I have knit many of these---using different yarns/needle sizes and they always come out great!! One of my faves!!


----------



## no1girl (Sep 4, 2012)

that is whatI call a potato chip scarf>


----------



## westpond (Aug 2, 2011)

I was given directions for the "potato chip" scarf at Brigham and Women's Hospital in Boston, Ma. when my husband was there for radiation..a lady wrote the directions on a napkin for me..I lost the napkin..but remembered the name. I googled "potato chip scarf" and it came up on "Knitting Paradise" for me the rest is history..I spend many hours now on "KP" and I LOVE it!! Joyce


----------



## BobnDejasMom (Jun 2, 2011)

Whatever it's called, it looks good enough to eat.


----------



## christiliz (Dec 20, 2011)

Awesome!! Looks like fun to knit! Thanks for posting.


----------



## sockyarn (Jan 26, 2011)

This is also called a Helix scarf. I just finished one that was in Spin Off magazine.


scottishlass said:


> http://www.liveinart.org/2011/03/noodle-scarf.html


----------



## EZ2 (Aug 11, 2011)

Nice. Thank you, scottishlass. The pattern looks quite simple.


----------



## plus ten (Dec 5, 2012)

fun pattern to make as long as material is soft.I also made the pattern on each end so as to speed up the process.DONT ASK ME HOW.


----------



## pamjlee (Mar 11, 2012)

When I got back into knitting a couple of years ago someone gave me this pattern. EVERYONE got one of these scarves that year they were just so easy! I used a size 6 (US) needle. Gives more of a twist. The gal who gave me the pattern was using a size 4. To me, the scarf was just too narrow then.


----------



## Karebier (Jun 13, 2012)

Don't remember the link. Google "Rustic Potato Chip Scarf"
I used size 8 needles and Bernat- Baby Jacquards-spearmint candy. Coco is modeling scarf being made of a friend's granddaughter.


----------



## sidlee (Jan 28, 2012)

scottishlass said:


> http://www.liveinart.org/2011/03/noodle-scarf.html


Are the needles 10 US or 10mm?

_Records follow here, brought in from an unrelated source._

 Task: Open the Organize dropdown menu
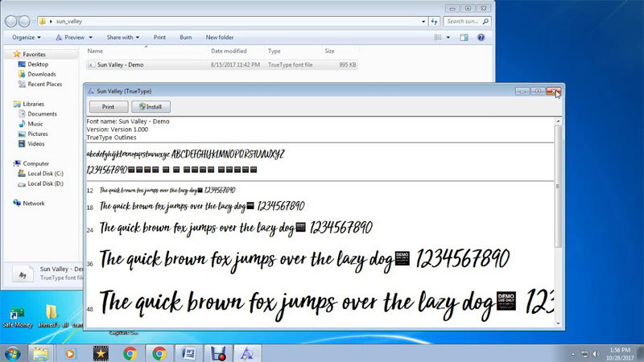(x=26, y=37)
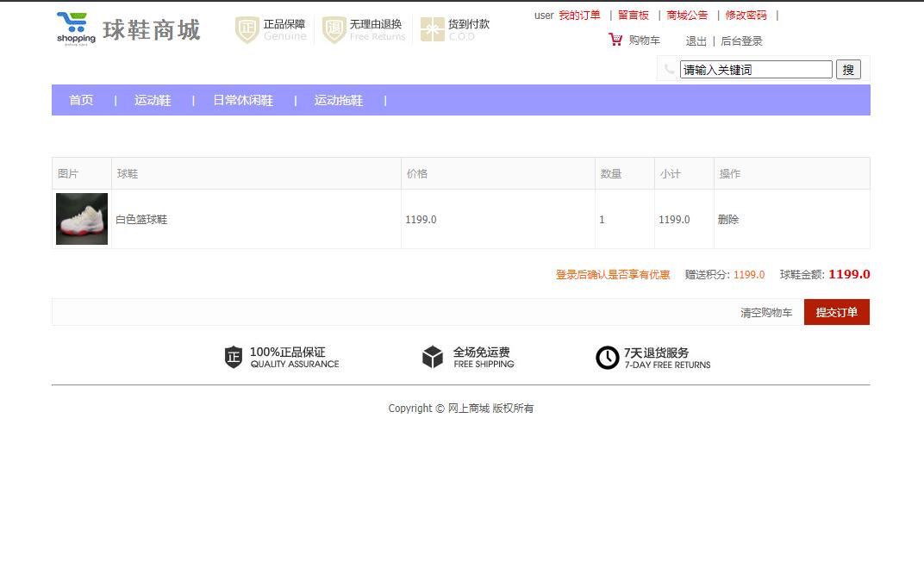Screen dimensions: 924x568
Task: Open the 运动拖鞋 category
Action: [339, 100]
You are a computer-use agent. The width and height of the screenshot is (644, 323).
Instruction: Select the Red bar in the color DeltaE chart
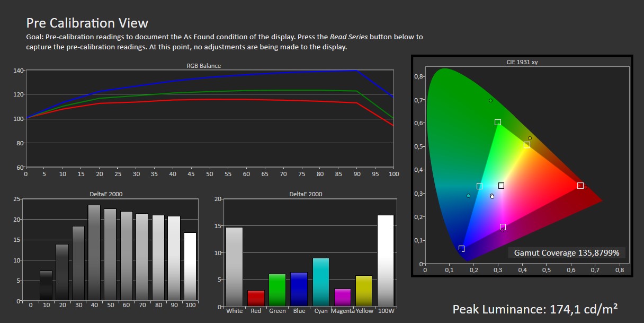(256, 298)
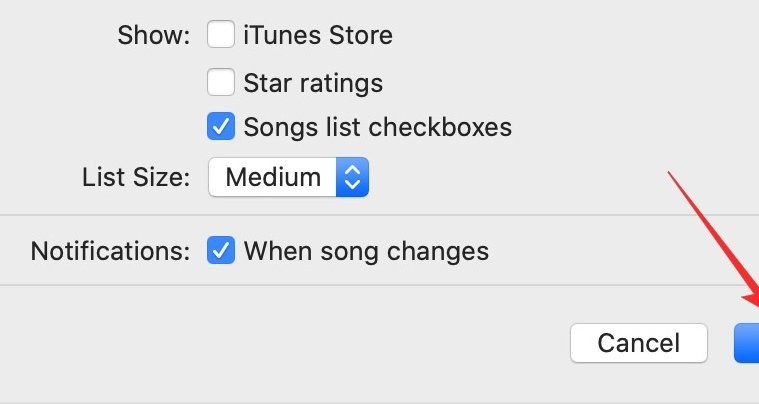
Task: Click the Songs list checkboxes label text
Action: point(378,128)
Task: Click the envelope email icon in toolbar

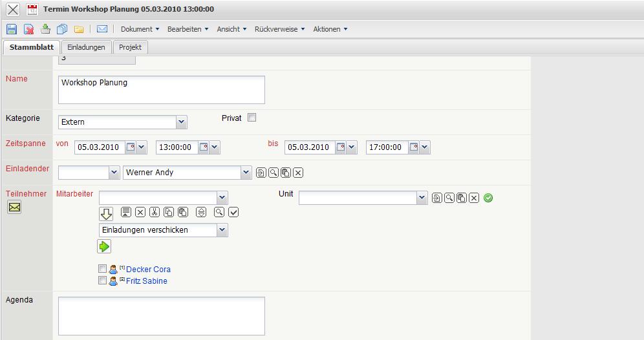Action: click(x=102, y=29)
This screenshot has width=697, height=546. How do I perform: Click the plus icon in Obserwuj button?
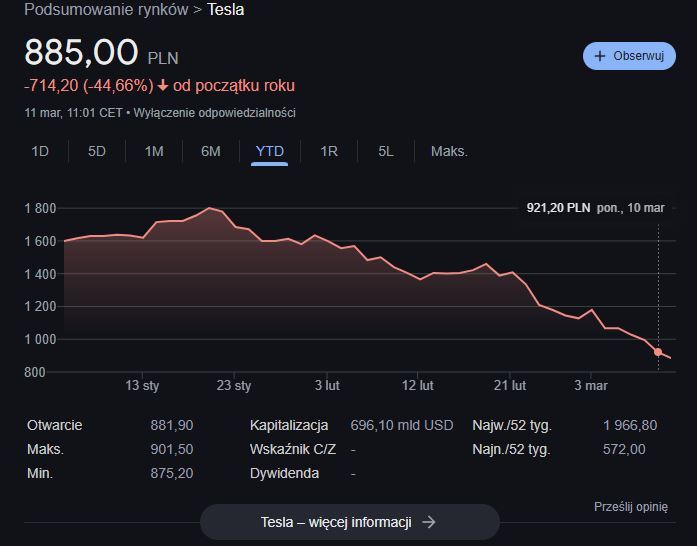tap(600, 56)
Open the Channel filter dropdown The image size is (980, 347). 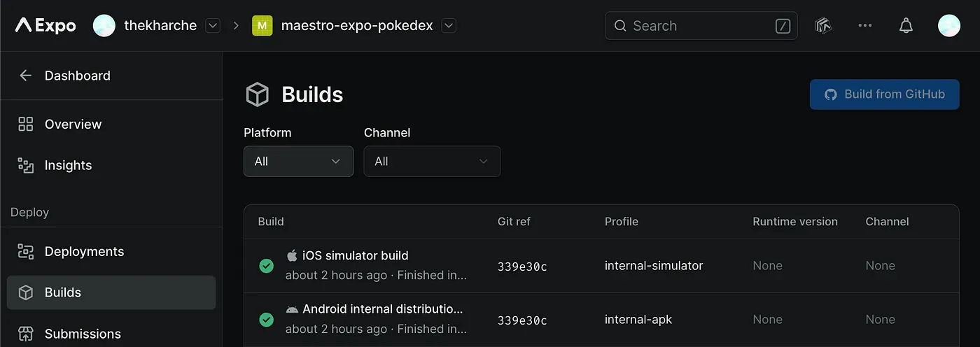coord(432,162)
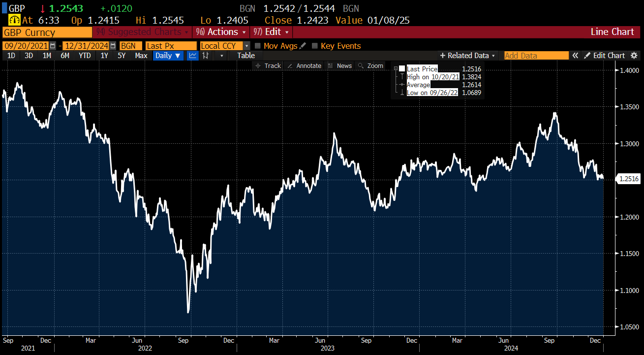Click the Last Price white color swatch
Viewport: 644px width, 355px height.
(x=402, y=69)
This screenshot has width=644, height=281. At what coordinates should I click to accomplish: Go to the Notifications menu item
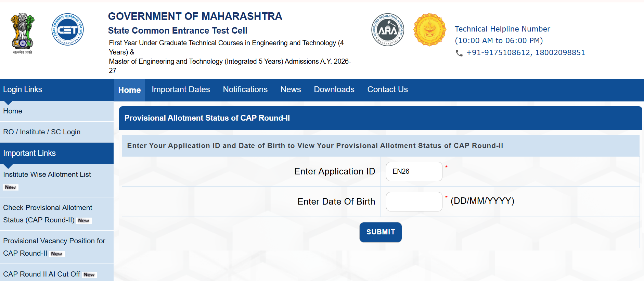pyautogui.click(x=245, y=89)
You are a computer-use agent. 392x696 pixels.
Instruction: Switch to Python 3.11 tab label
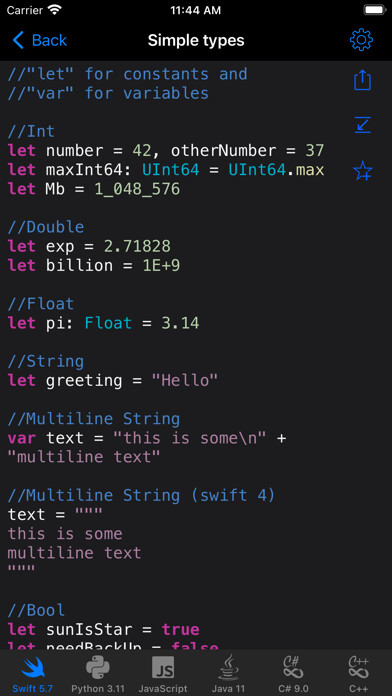tap(98, 688)
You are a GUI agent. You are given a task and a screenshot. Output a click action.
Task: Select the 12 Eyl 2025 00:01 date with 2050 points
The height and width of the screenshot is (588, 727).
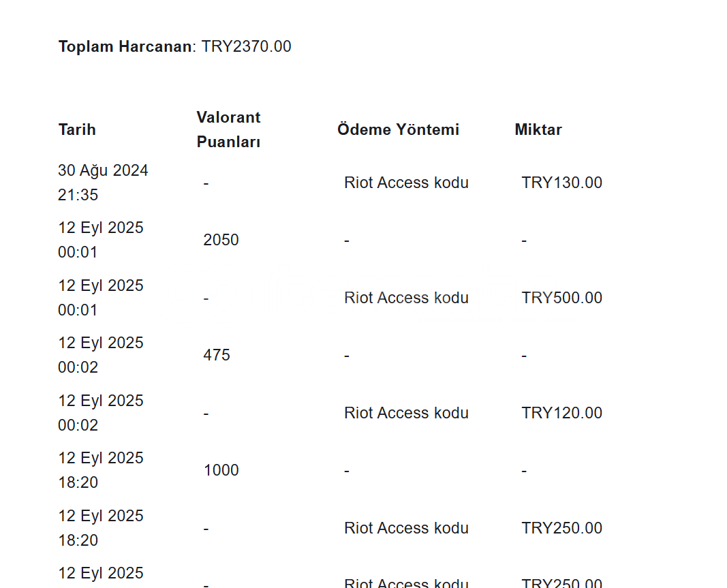(101, 240)
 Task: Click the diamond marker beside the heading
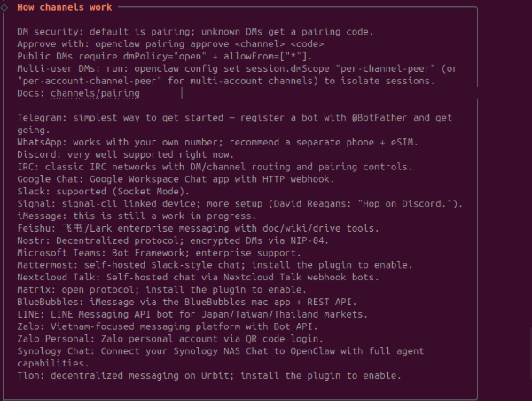(5, 8)
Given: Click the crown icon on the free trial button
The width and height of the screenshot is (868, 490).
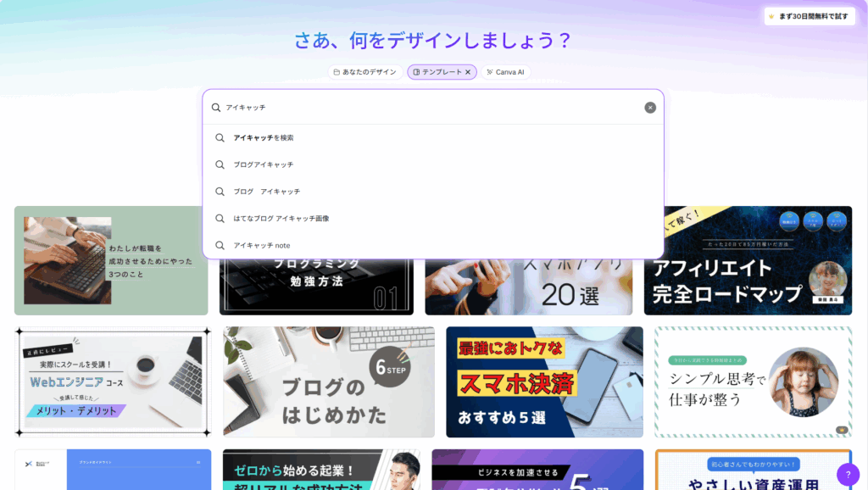Looking at the screenshot, I should pyautogui.click(x=771, y=16).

How much yarn?


----------



## Abi_marsden (Aug 5, 2012)

I'm so con fused by this pattern that I havnt started it yet but want to,what do you do with the left over stitches ? You have 20 then 8 so do you cast the remaing ones off ? Or after row 8 do you pick up the remaining 12 stitches ? Please help.thanks.


----------



## scottishlass (Jul 12, 2012)

Abi_marsden said:


> I'm so con fused by this pattern that I havnt started it yet but want to,what do you do with the left over stitches ? You have 20 then 8 so do you cast the remaing ones off ? Or after row 8 do you pick up the remaining 12 stitches ? Please help.thanks.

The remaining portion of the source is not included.